Jim Dickson on Lessons Learned at Sanctuary Wealth

The former Sanctuary Wealth CEO opens up about the mistakes he made at the helm of the firm, which RIA founders can learn from.

Jim Dickson, who was terminated from his position as CEO of Sanctuary Wealth, the firm he founded in 2018, spoke publicly this week for the first time since his departure.

At the MarketCounsel Summit in Las Vegas, Dickson, who declined to comment on why he left, reflected on his time at Sanctuary, in particular his struggle to balance growth of new advisors joining with service to existing ones and the pitfalls of taking on capital partners.

Dickson, a former Merrill Lynch executive, launched Sanctuary in 2018 as a supported independence platform for advisors coming out of the wirehouses. It grew rapidly under his leadership into a national network of independent wealth managers, with $27 billion in assets and 300 advisors in 28 states. But in a surprise move in February, he was abruptly replaced by Adam Malamed, a former Ladenburg Thalmann executive and member of Sanctuary's board of directors, as CEO of the firm.
◆ ◆ ◆ ◆ ◆
REQUIRED TASKS:
1. Decide whether each statement agrees with the Dickson article: (a) Dickson founded Sanctuary Wealth in 2018; (b) Dickson explained at the summit why he left; (c) Adam Malamed had been a Merrill Lynch executive. Answer each with yes or no and quote the deciding words.
2. Rewrite the part of the Dickson article that opens with the words containing "Dickson, a former" and closes with "of the firm.", substituting "large brokerage firms" for "wirehouses".
The records are separate material and are not part of the Dickson article.
◆ ◆ ◆ ◆ ◆
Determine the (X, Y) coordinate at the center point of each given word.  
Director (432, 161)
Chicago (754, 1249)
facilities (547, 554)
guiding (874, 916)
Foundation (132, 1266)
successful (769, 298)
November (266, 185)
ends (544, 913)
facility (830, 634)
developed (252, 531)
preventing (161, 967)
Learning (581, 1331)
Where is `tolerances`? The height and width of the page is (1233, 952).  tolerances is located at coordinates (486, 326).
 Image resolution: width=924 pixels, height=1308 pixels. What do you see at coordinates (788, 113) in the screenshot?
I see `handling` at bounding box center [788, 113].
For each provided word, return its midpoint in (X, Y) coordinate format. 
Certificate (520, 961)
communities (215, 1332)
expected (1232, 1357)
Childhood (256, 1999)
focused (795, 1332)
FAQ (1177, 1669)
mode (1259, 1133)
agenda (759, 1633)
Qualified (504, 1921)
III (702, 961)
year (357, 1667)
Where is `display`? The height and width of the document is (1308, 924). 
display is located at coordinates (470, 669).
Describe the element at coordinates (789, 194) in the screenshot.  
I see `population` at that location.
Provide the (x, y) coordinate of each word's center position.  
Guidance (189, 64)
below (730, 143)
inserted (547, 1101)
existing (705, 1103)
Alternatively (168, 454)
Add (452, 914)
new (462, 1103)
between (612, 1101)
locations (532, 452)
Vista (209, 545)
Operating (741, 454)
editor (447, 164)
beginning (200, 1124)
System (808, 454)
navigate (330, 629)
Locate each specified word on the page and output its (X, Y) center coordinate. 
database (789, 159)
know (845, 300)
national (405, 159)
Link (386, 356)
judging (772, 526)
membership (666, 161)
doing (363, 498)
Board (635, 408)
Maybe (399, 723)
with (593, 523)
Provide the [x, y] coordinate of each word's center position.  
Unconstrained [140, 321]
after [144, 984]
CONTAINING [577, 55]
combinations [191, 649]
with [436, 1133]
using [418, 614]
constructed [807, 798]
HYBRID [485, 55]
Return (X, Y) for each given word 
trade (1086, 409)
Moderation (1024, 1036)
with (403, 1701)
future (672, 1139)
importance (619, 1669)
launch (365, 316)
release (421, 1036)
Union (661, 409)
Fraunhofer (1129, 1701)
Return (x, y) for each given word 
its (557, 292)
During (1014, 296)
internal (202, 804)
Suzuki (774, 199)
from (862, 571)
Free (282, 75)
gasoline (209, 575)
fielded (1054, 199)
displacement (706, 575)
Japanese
◆ ◆ ◆ ◆ ◆
OUTPUTS BY TASK:
1.
(a) Yes: "the firm he founded in 2018"
(b) No: "who declined to comment on why he left"
(c) No: "a former Ladenburg Thalmann executive"

2.
Dickson, a former Merrill Lynch executive, launched Sanctuary in 2018 as a supported independence platform for advisors coming out of the large brokerage firms. It grew rapidly under his leadership into a national network of independent wealth managers, with $27 billion in assets and 300 advisors in 28 states. But in a surprise move in February, he was abruptly replaced by Adam Malamed, a former Ladenburg Thalmann executive and member of Sanctuary's board of directors, as CEO of the firm.